From the Guidelines
Venous blood gas (VBG) findings in diabetic ketoacidosis (DKA) typically reveal metabolic acidosis with a pH less than 7.3 and bicarbonate levels below 18 mEq/L, as stated in the most recent and highest quality study 1.
Key Findings
- The anion gap is elevated, usually greater than 12 mEq/L, due to the accumulation of ketone bodies (acetoacetate, beta-hydroxybutyrate, and acetone) 1.
- Blood glucose levels are markedly elevated, generally above 250 mg/dL, as indicated by the DKA diagnostic criteria 1.
- Potassium levels may initially appear normal or elevated despite total body potassium depletion due to the acidosis-driven shift of potassium from intracellular to extracellular spaces.
- The VBG will also show an increased base deficit, reflecting the severity of the acidosis.
- Lactate levels may be mildly elevated.
- PCO2 is often decreased as a respiratory compensation mechanism for the metabolic acidosis.
Pathophysiology and Treatment
These findings reflect the underlying pathophysiology of DKA, where insulin deficiency leads to hyperglycemia, lipolysis, and ketone body production, resulting in metabolic acidosis 1. Serial VBG measurements are essential during treatment to monitor the resolution of acidosis and guide fluid and electrolyte replacement therapy, as recommended in the study 1.
Monitoring and Management
- Blood should be drawn every 2–4 h for determination of serum electrolytes, glucose, blood urea nitrogen, creatinine, osmolality, and venous pH (for DKA) 1.
- Generally, repeat arterial blood gases are unnecessary; venous pH (which is usually 0.03 U lower than arterial pH) and anion gap can be followed to monitor resolution of acidosis 1.
From the Research
VBG Findings in DKA
- The diagnostic accuracy of venous blood gas (VBG) electrolytes for identifying diabetic ketoacidosis (DKA) has been evaluated in several studies 2.

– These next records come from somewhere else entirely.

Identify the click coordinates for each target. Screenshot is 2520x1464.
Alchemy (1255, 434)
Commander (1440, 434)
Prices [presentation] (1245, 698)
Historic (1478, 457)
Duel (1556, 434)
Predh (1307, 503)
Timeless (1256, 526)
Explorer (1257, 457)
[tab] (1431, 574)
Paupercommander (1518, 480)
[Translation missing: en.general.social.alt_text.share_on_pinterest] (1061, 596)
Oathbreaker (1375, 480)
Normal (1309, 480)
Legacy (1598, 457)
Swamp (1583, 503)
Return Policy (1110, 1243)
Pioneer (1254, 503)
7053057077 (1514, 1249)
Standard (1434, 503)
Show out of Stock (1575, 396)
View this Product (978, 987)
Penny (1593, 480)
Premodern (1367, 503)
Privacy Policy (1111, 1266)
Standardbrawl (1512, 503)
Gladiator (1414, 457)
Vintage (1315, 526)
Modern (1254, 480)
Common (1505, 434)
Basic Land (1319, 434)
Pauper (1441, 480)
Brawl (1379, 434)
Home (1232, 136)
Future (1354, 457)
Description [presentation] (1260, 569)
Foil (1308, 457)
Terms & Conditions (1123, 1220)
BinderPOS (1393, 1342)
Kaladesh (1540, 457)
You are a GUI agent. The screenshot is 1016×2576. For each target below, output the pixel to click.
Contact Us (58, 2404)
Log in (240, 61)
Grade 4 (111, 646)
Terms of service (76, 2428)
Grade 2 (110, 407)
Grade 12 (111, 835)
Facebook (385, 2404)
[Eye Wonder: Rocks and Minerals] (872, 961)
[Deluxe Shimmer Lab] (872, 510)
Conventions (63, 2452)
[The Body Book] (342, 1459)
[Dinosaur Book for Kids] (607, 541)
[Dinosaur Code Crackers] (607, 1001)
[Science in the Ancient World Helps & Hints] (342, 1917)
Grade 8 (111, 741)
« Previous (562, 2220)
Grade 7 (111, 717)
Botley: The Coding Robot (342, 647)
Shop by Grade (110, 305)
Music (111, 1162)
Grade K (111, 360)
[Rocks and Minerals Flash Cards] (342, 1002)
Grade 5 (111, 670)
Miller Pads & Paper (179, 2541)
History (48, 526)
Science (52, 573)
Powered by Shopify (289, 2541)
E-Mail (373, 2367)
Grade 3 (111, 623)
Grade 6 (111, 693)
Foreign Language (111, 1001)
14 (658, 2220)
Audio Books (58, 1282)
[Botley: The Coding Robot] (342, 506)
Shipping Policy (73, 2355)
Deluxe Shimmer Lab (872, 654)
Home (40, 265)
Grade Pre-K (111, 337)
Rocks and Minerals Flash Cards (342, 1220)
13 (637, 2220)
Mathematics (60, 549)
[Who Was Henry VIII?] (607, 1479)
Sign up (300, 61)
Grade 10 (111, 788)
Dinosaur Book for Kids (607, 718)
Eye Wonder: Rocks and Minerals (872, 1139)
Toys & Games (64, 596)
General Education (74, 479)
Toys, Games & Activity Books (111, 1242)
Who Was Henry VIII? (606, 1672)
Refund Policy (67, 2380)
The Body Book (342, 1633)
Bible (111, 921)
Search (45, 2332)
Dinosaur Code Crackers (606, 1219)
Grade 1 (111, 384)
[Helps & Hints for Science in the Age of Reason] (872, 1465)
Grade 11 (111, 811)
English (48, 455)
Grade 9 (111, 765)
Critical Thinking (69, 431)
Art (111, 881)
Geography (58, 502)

- A study found that VBG electrolytes were 97.8% sensitive and 100% specific for the diagnosis of DKA in hyperglycemic patients, with a correlation coefficient of 0.94 for bicarbonate and 0.81 for anion gap between VBG and serum chemistry electrolytes 2.
- Another study investigated the utility of venous bicarbonate concentration in predicting arterial pH in adults with DKA, and found that a serum venous bicarbonate concentration of ≤20.6 mEq/L predicted arterial pH ≤7.3 with over 95% sensitivity and 92% accuracy 3.
- The use of VBG electrolytes can potentially replace the need for serum chemistry analysis in diagnosing DKA, making it a more efficient and cost-effective option 2.
- DKA is characterized by the triad of hyperglycemia, ketosis, and anion gap metabolic acidosis, and can be diagnosed using criteria such as serum glucose ≥ 250 mg/dL, serum anion gap > 10 mEq/L, bicarbonate ≤ 18 mEq/L, serum pH ≤ 7.30, and presence of ketosis 4, 5, 6.